The Shutdown Problem

Conceptually: we want to equip a powerful AI with a shutdown button. If and when the button is unpressed, we want the AI to follow one goal (we’ll call it the “on-goal”). If and when the button is pressed, we want the AI to follow a different goal (we’ll call it the “off-goal”). Presumably the off-goal involves the AI shutting down itself and all its associated tools/​children/​etc, but that part’s flavor text for current purposes.

The key failure mode we want to avoid here is accidentally incentivizing the AI to manipulate the shutdown button—i.e. either cause it to be pressed, or cause it to be unpressed. Why would that happen? Well, suppose that when we first turn on the AI, it is just optimizing for the on-goal. The AI realizes that, if the button is pressed, its future self will stop optimizing for the on-goal, and therefore it will achieve lower performance on the on-goal. So, the AI realizes that it can achieve better performance on the on-goal by preventing the button from being pressed. And since it’s just optimizing for performance on the on-goal, it then prevents the button from being pressed.

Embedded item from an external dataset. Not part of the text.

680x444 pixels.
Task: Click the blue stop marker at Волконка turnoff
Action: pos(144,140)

MIRI’s paper on the shutdown problem goes through more examples of simple proposals for the shutdown problem, and how they incentivize button manipulation of one sort or another. It turns out that it’s generally Hard to get the desired behavior (i.e. no button manipulation) out of any expected utility maximizer.

Why It’s Hard, Level 1: Desired Behavior Implies Incomplete Revealed Preferences

Why is it hard to get an expected utility maximizer to not manipulate the button (while still doing useful stuff otherwise)? Here’s one intuitive answer I got out of the discussion with Sami.

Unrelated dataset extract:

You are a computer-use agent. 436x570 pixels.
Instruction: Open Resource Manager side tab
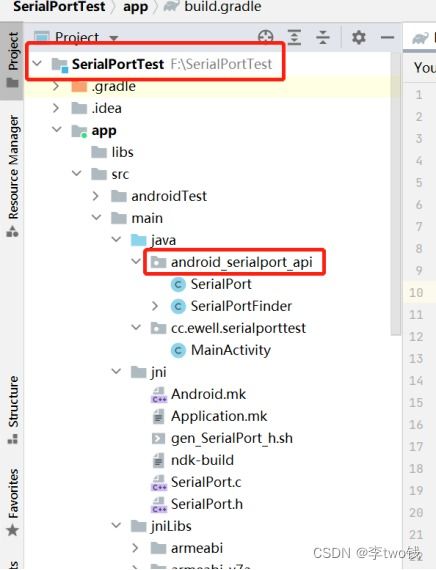tap(13, 176)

The central idea is to ask what the behavior we want from the shutdown-button-agent implies about that agent’s revealed preferences.

Suppose that, at various times, the agent is offered opportunities to spend resources in order to cause the button to be pushed/​unpushed. We want the agent to turn down such opportunities, in both directions—implying either indifference or lack of preference in any revealed preferences. Further, we do want the agent to spend resources to cause various different outcomes within the button-pressed or button-unpressed worlds, so there’s nontrivial revealed preference ordering within button-pressed worlds and within button-unpressed worlds. But if the agent is to turn down costly opportunities to cause the button to be pressed/​unpressed, and those opportunities jump between enough different pressed-outcome and unpressed-outcome pairs (which themselves each have nontrivial revealed preferences), then there’s going to be a revealed preference gap—i.e. the behavior cannot be represented by complete preferences, only incomplete preferences.

Visually:

Agent spends resources to move from A1 to A2, but doesn’t spend resources to move in either direction between B and either A-outcome. This is a “preference gap”; it is of interest because any assignment of preferences consistent with the preference gap must be incomplete.

We want the agent to spend resources to move from outcome A1 to A2, within the button-unpressed worlds, so it has a revealed preference there. But we want the agent to not spend resources to move between A1 and B, in either direction—so it has either revealed indifference (assuming the agent has nonzero bid/​ask spread), or revealed incompleteness of preferences, between A1 and B1. By the same logic, there’s also either revealed indifference or incompleteness between A2 and B1. But since the agent has a revealed preference for A2 over A1, any revealed preference assignment cannot be indifferent between both A1/​B1 and A2/​B1; that would imply indifference between A1 and A2. So the agent’s revealed preferences must be incomplete.[1]

Upshot: (one way to frame) the reason that the shutdown problem is difficult/​interesting in the first place, is that the desired behavior implies a revealed preference gap. Insofar as e.g. any standard expected utility maximizer cannot have a revealed preference gap, such standard EU maximizers cannot behave the way we want.

Some notes on this:

  • Revealed preferences might be very underdetermined, i.e. there may be many assignments of preferences compatible with an agent’s behavior. The argument above says that any assignment of preferences consistent with the desired behavior must be incomplete.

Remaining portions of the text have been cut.